From the entries that follow, reproduce exactly and only the lines from the line with "This screenshot has height=372, width=543." to the line with "Task: Click the 降噪和回音取消技术", endpoints included.

START Dataset

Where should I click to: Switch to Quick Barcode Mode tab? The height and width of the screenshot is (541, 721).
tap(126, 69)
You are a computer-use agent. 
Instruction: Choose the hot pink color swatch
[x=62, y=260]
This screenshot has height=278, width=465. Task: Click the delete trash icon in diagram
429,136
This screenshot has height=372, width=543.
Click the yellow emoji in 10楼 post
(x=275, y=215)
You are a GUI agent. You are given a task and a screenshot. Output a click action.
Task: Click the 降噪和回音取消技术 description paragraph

END Dataset
START Dataset

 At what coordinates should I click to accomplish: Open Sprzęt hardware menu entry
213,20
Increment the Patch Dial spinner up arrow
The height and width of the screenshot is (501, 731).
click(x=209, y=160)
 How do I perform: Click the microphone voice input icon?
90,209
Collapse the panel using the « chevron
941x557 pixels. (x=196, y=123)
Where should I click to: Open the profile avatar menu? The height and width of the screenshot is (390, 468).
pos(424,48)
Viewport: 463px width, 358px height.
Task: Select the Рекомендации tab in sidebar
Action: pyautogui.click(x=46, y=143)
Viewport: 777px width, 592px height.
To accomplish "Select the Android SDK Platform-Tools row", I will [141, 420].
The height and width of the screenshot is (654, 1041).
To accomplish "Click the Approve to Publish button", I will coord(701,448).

END Dataset

Your solution:
This screenshot has height=372, width=543.
Click the yellow emoji in 10楼 post
(x=275, y=215)
You are a GUI agent. You are given a task and a screenshot. Output a click action.
Task: Click the 降噪和回音取消技术 description paragraph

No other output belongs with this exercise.